Marianne Borgen (born 2 June 1951) is a Norwegian politician for the Socialist Left Party, who served as Mayor of Oslo from 2015 to 2023.

She finished her secondary education at Sofienberg Upper Secondary School in 1975, graduated from the University of Oslo with the cand.mag. degree in 1975 and the cand.sociol. degree in 1979. While studying she was a journalist in Universitas from 1976 to 1978. She worked as a consultant in the Ministry of Local Government and Labour from 1979 to 1985, for the Ombudsman for Children in Norway from 1985 to 1995, for the County Governor of Oslo and Akershus from 1995 to 1997 and then in Save the Children in Norway. Here she has been responsible for the "Norway program". She has represented Save the Children in the Forum for Children and Families in the Council of Europe.

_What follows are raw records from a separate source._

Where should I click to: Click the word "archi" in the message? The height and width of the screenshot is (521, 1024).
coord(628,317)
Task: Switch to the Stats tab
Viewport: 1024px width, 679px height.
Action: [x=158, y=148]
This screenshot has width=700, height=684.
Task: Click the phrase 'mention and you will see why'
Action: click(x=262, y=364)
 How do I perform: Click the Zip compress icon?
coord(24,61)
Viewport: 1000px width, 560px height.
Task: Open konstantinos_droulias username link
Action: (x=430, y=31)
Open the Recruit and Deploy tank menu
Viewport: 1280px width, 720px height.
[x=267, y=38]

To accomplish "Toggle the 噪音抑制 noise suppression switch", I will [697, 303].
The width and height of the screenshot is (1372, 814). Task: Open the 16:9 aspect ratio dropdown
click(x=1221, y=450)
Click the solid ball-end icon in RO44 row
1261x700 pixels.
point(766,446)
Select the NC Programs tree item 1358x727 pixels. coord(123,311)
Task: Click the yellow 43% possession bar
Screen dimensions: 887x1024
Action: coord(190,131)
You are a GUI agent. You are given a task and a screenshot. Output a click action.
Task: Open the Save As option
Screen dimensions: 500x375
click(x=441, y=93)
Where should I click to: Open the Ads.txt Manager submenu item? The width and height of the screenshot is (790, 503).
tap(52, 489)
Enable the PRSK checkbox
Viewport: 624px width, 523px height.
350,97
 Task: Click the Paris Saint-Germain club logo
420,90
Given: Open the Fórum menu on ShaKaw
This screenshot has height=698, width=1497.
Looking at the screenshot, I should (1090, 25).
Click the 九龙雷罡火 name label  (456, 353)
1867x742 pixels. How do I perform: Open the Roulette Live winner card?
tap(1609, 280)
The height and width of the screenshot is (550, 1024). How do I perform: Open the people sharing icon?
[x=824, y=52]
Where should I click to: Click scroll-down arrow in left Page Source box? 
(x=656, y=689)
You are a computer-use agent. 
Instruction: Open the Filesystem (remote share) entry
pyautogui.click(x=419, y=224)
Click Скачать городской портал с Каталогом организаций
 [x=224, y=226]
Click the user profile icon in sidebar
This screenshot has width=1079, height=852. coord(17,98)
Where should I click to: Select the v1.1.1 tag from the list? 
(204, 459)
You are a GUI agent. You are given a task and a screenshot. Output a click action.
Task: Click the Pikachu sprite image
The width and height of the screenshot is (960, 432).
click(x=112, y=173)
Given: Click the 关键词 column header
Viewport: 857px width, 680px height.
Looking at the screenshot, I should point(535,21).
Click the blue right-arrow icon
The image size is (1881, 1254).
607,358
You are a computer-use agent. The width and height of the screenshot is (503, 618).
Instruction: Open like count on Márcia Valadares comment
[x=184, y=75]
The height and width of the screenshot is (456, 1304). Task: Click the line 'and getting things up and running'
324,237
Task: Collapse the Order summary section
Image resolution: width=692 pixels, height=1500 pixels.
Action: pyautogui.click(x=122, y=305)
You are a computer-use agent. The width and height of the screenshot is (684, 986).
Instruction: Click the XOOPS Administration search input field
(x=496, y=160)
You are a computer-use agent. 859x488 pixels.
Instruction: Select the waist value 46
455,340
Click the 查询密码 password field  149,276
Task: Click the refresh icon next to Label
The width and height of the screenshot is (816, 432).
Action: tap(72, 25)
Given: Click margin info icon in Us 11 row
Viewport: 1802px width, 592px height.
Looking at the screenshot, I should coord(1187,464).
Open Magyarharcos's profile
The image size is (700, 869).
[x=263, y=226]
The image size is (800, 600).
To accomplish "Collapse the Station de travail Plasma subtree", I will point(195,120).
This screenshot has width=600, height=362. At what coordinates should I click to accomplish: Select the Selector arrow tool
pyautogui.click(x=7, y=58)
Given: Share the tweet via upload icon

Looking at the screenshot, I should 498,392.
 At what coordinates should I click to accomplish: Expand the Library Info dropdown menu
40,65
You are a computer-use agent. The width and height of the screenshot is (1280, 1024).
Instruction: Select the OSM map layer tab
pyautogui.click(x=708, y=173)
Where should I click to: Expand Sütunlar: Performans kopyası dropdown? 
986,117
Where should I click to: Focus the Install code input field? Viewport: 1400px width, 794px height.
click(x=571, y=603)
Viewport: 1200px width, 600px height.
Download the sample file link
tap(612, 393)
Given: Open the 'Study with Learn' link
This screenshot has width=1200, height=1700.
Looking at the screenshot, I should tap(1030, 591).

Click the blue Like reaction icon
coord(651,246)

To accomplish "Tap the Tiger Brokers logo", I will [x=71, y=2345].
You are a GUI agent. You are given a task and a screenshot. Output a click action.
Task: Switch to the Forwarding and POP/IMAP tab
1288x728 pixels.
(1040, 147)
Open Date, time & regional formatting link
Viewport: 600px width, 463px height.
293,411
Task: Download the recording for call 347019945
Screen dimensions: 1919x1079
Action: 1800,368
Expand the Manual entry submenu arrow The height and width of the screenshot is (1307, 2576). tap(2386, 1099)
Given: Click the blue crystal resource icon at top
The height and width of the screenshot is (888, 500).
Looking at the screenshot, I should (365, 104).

As a politician, Borgen was a member of her borough council from 1973 to 1976, and of Oslo city council from 1979 to 1983 and from 1995 to present. She served as a deputy representative to the Parliament of Norway from Oslo during the terms 1989–1993, 1993–1997, 1997–2001 and 2001–2005. In total, she met during eighteen days of parliamentary session. In 2007, she was the Socialist Left Party's candidate to become Mayor of Oslo, without succeeding. She was elected mayor in 2015 and re-elected in 2019. In February 2022, she announced that she wouldn't be seeking re-election as mayor in 2023. Following the election, she was succeeded by Anne Lindboe.

Borgen was a board member of Lovisenberg Hospital from 1992 to 1994 and a deputy board member of Norwegian Social Research from 1996 to 2001. She has also co-administered research projects for the Research Council of Norway. From 1994 to 1996 and since 2006 she is a board member of Aker Hospital.